During Phase III, specialty-specific standardized, evidence-based practice tools were created to assess clinical practice. This included assessing care of the patient (entry to discharge); evaluating practice (including but not limited to emergency, perioperative, behavioral health and critical care); practice and regulatory standards; policies; competencies; workflow; technology/equipment; resources; staffing models; and environment of care/safety. Lean methods were used including process maps to plan granular steps which allowed teams to look for waste in processes that could be eliminated. Also, fishbone diagrams to identify potential causes for issues identified in Phases I and/or II and these causes were listed on the diagram. The team utilized the 5-Why technique to drill down and identify the root cause of each problem. Once the root causes were identified, the team brainstormed potential solutions that would have the greatest impact on the problem. Solutions were prioritized using a PICK chart. This chart helped the team to identify which solution would have the greatest impact with the least amount of effort. Teams created action plans/timelines to implement improvements, strategies and best practices.

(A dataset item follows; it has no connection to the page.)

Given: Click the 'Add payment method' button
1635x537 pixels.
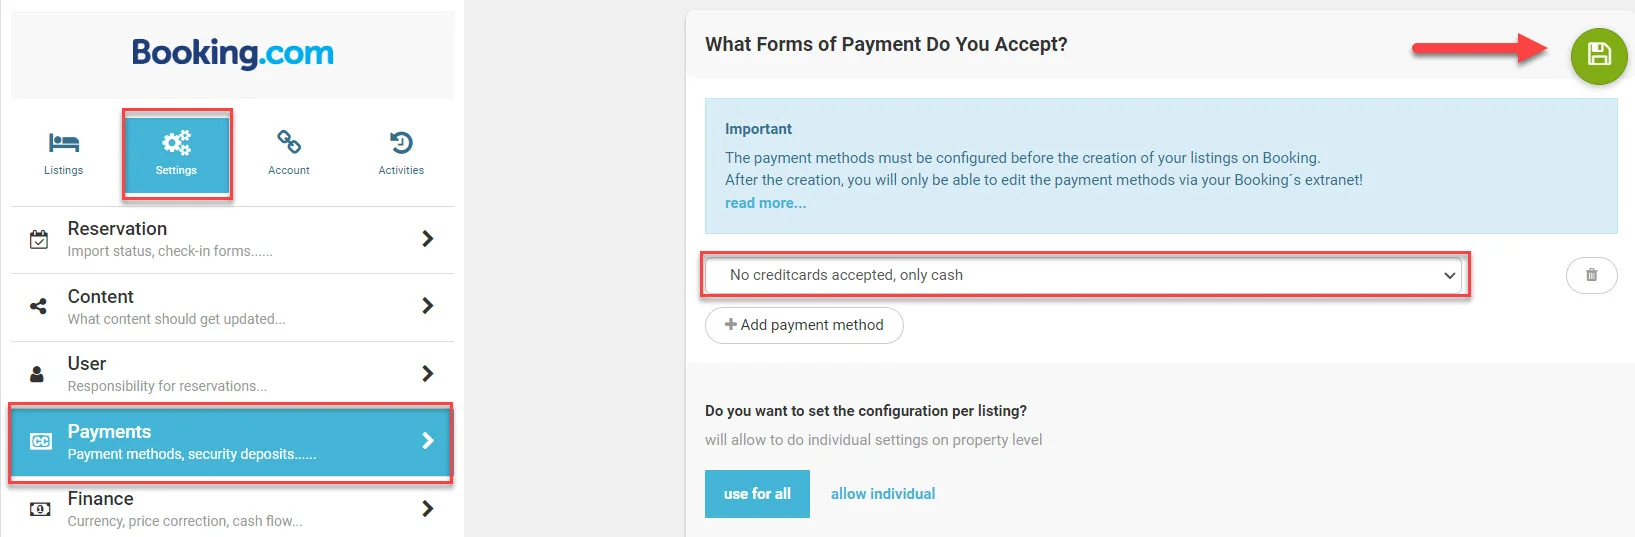Looking at the screenshot, I should (x=804, y=325).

Outcomes of teamwork, communication and countless hours to plan for a smooth and effective transition April 1, 2016 included identifying, managing, and closing 330 operational items. Nursing in collaboration with information technology (IT) created, implemented and deployed one central operational command center and five satellite operational command centers for post go-live support. Operations continued to function normally with no operational issues related to transition and consistent emergency room patient volumes remained with fewer patients ‘left without being seen’ compared to baselines. Supply chain contracts increased by 1,743 and 3,400 contracts were transitioned over from one system to current. Supply chain item master increased by 30,000. New technology was deployed including an electronic medical record in 52 physician practices with 496 employees trained. Following the successful transition, we are 19,600 team members and 2,900 members physician network strong supporting 11 inpatient hospitals, 240 medical office locations, eight urgent care centers, two health parks (another under construction), 16 imaging centers, pediatric center, nursing centers, hospice and homecare.

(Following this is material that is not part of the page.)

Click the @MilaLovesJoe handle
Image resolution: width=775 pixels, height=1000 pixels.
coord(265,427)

Phase III (stabilization) included prioritization and inventory of future needs and integration opportunities including clinical practice assessment findings for a total of 243 clinical operational items. We successfully closed these items and transitioned to Phase IV (integration) and began taking a closer look at processes and structures to determine how we can most efficiently treat patients and meet our community’s healthcare needs. Over the next several months to two years, we will continue to better stabilize, plan and optimize for a truly integrated healthcare system.